──────── MATERIALS PROVIDED ────────

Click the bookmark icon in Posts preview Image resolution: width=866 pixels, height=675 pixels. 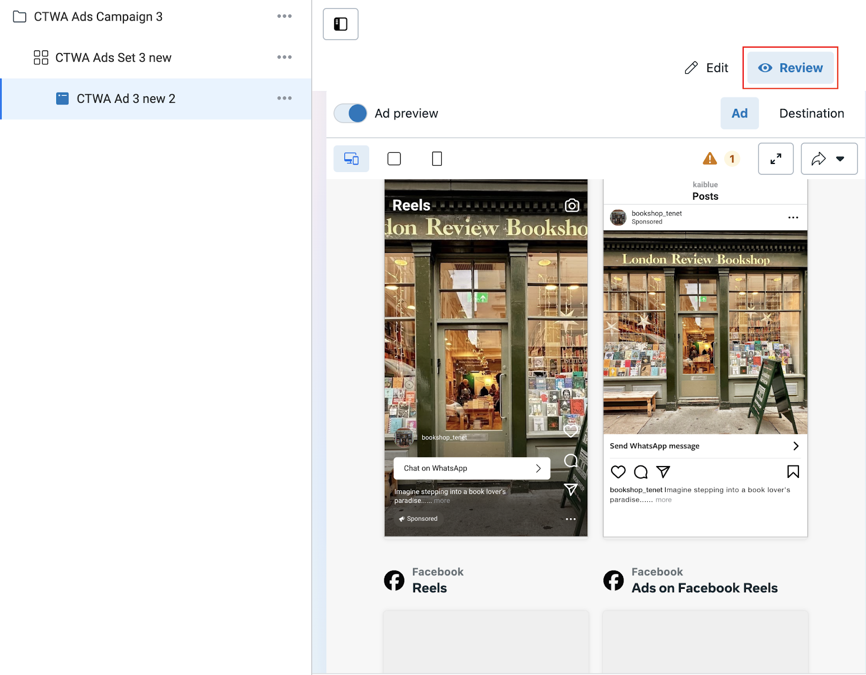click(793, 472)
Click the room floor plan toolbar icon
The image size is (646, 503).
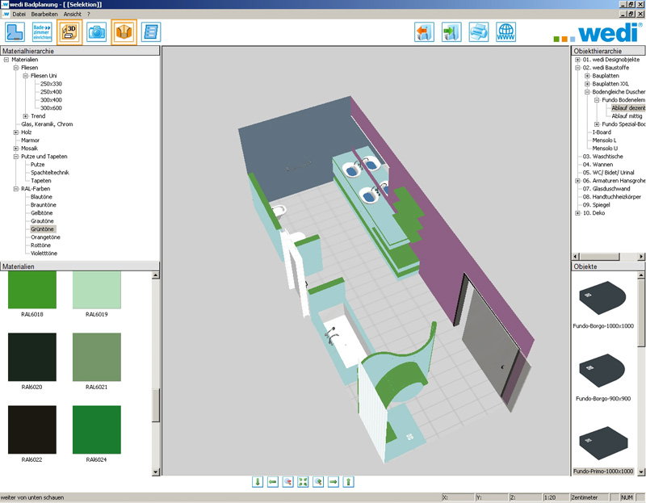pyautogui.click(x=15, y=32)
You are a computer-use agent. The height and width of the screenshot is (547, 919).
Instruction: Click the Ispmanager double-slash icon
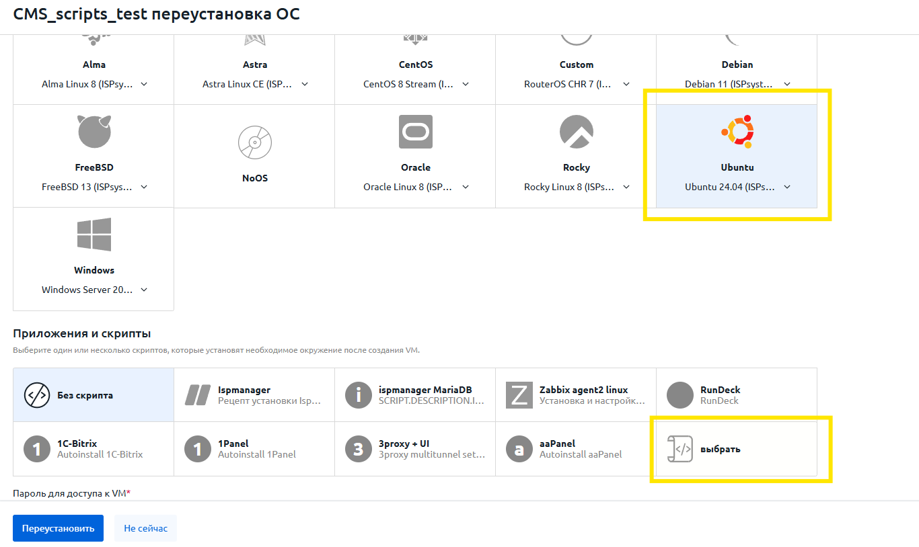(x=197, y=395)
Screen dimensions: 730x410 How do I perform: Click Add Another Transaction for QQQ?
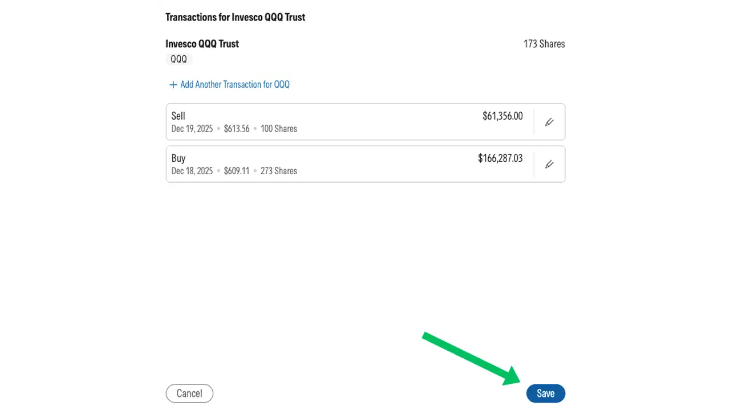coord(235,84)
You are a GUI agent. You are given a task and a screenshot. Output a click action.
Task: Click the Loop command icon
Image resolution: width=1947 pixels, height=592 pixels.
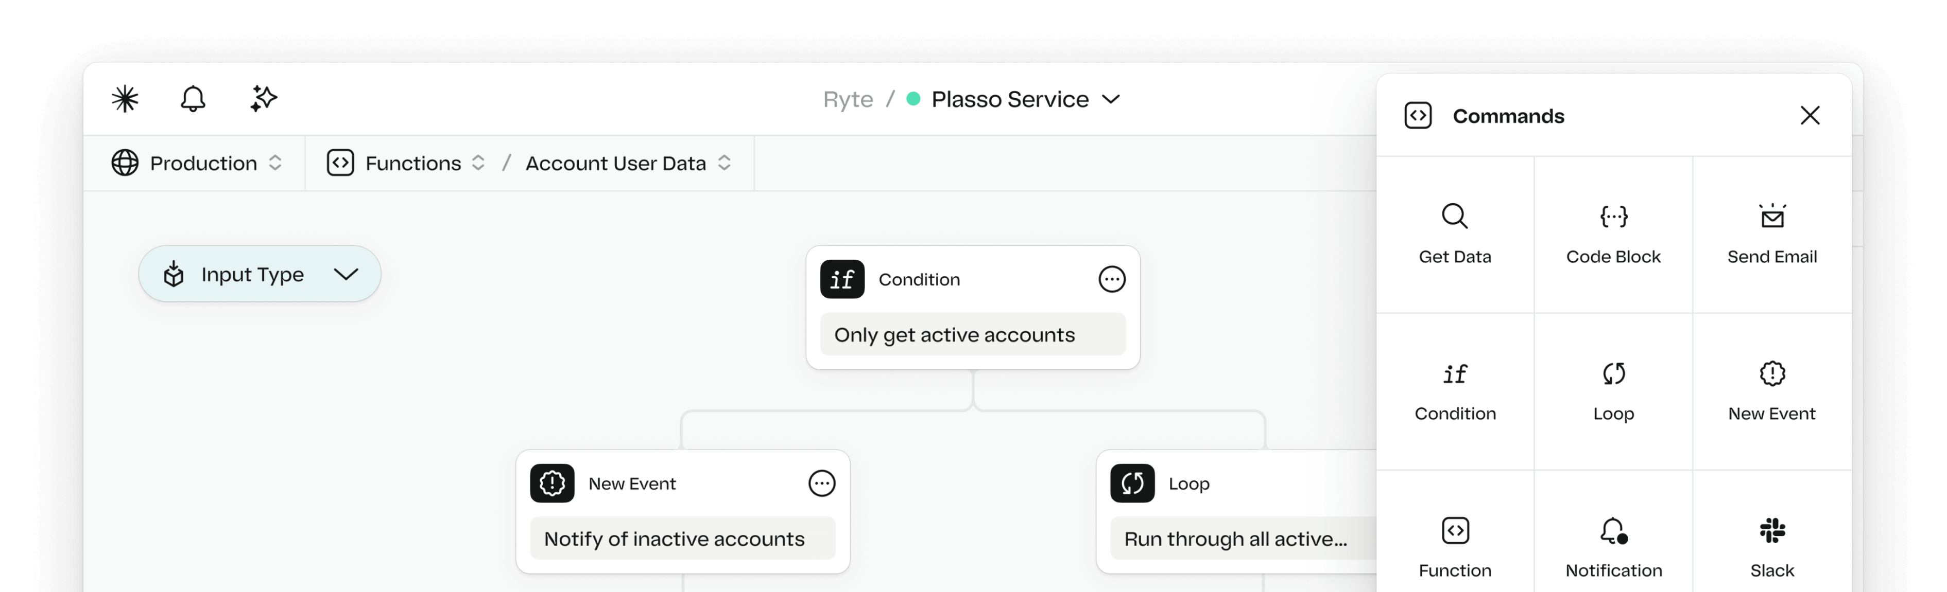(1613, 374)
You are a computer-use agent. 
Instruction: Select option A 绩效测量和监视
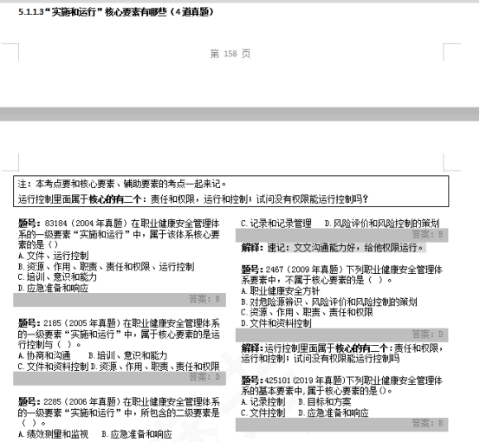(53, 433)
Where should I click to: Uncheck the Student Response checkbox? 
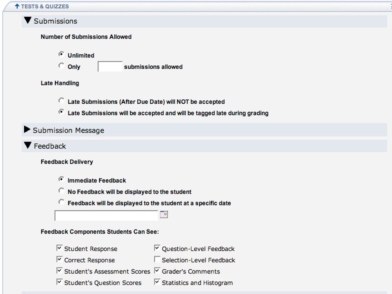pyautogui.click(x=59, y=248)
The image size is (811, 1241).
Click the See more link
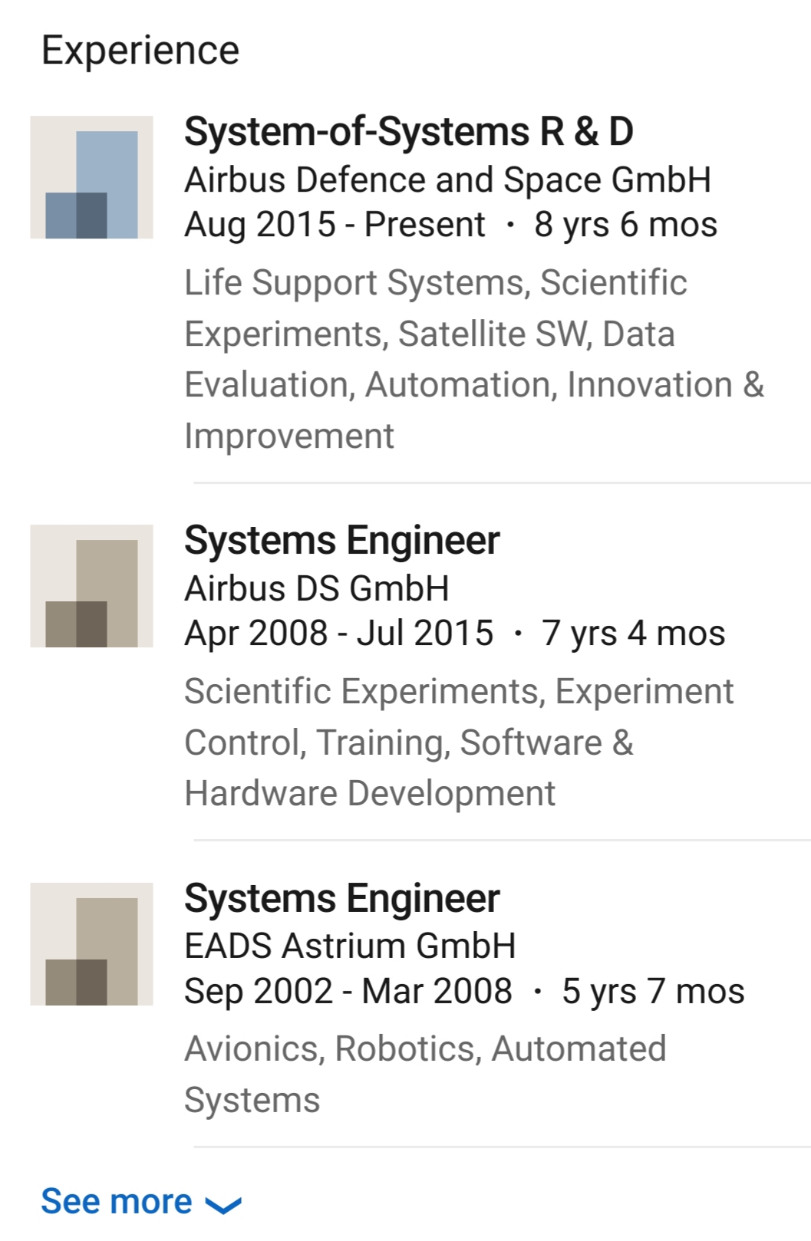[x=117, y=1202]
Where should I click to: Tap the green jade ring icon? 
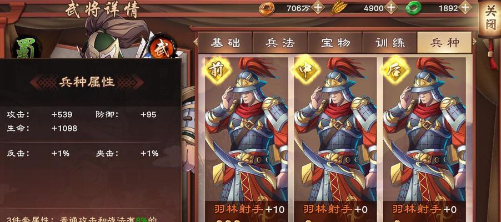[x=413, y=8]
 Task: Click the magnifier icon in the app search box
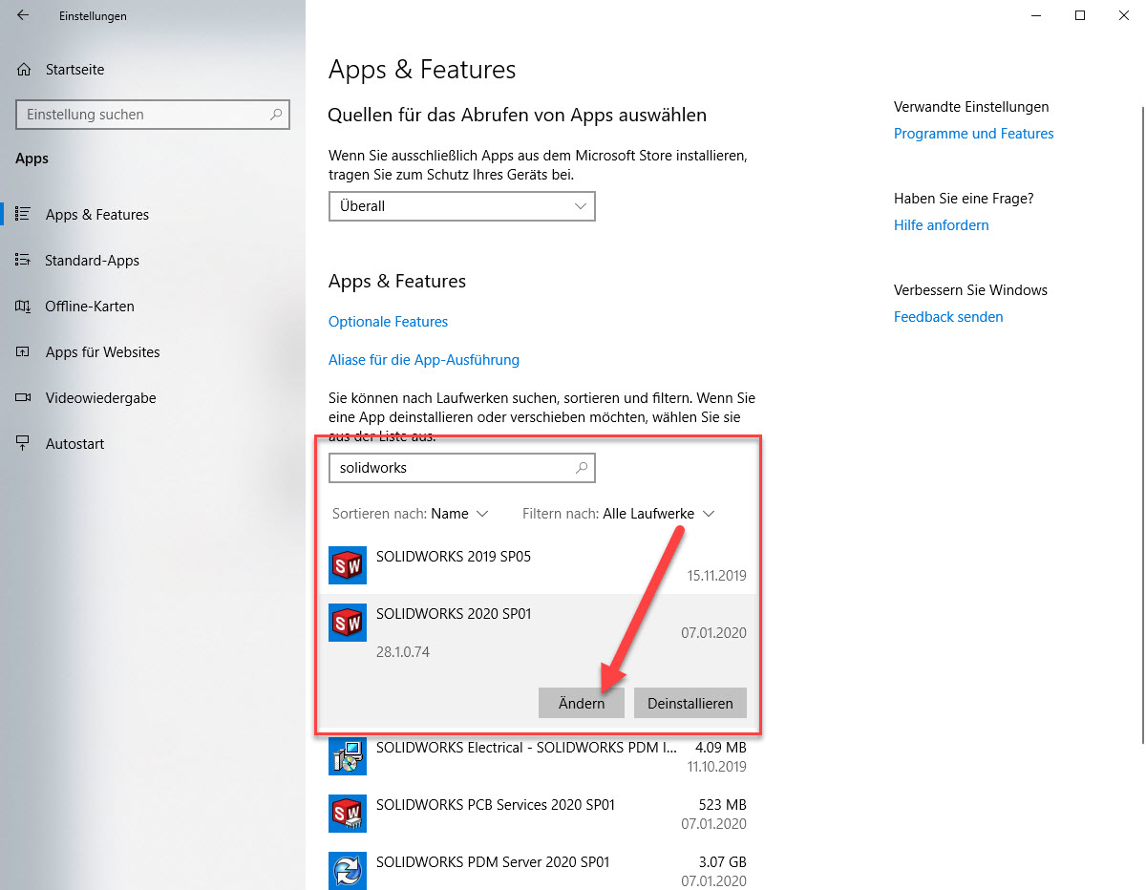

────────

**WHAT THE TASK ASKS**
Each line from the one with "Task: Click the Loop command icon" to the final line of the data above is to be printed exactly; no picture should appear in the copy.

**YOUR RESPONSE**
Task: Click the Loop command icon
Image resolution: width=1947 pixels, height=592 pixels.
(1613, 374)
You are a computer-use agent. 
Instruction: Select option A 绩效测量和监视
(53, 433)
Where should I click to: Uncheck the Student Response checkbox? 
pyautogui.click(x=59, y=248)
The image size is (811, 1241).
Click the See more link
[x=117, y=1202]
Where should I click to: Tap the green jade ring icon? 
[x=413, y=8]
 Task: Click the magnifier icon in the app search box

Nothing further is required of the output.